La invención y el desarrollo del drone (aeronave no tripulada), que tiene el tamaño de la palma de la mano, fue financiada por el Departamento de Energía de Estados Unidos. Gobiernos extranjeros especulan que Centro de Investigación Nuclear del Negev, conocido como la planta de Dimona, habría desarrollado y podría albergar un arsenal atómico. La aeronave tiene seis hélices y puede volar hasta una velocidad de 55 kilómetros por hora (30 nudos por hora) durante 20 minutos.
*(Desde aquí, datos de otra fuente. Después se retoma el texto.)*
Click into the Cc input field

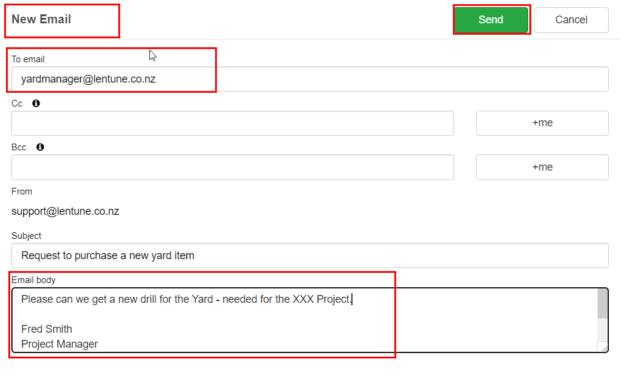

A pesar de su pequeño tamaño puede llevar hasta 300 gramos de equipos de medición durante el viaje. También puede desplazarse en terrenos difíciles sin ser detectado. El dispositivo fue probado en el desierto de Nevada, en Estados Unidos, en 2013. Durante la prueba se lo comparó con un helicóptero estadounidense que llevaba instrumentos para medir radiación.
“La ventaja del sistema se encuentra en la recolección de datos, sobre un área extensa con topografía problemática, sincronizada por GPS. Estos datos pueden servir para identificar anomalías en el terreno y para rastrear la radiación. Los datos nos permiten distinguir entre la radiación natural y artificial, e identificar los isótopos específicos, naturales o artificiales”, apuntaron los científicos israelíes en una publicación académica.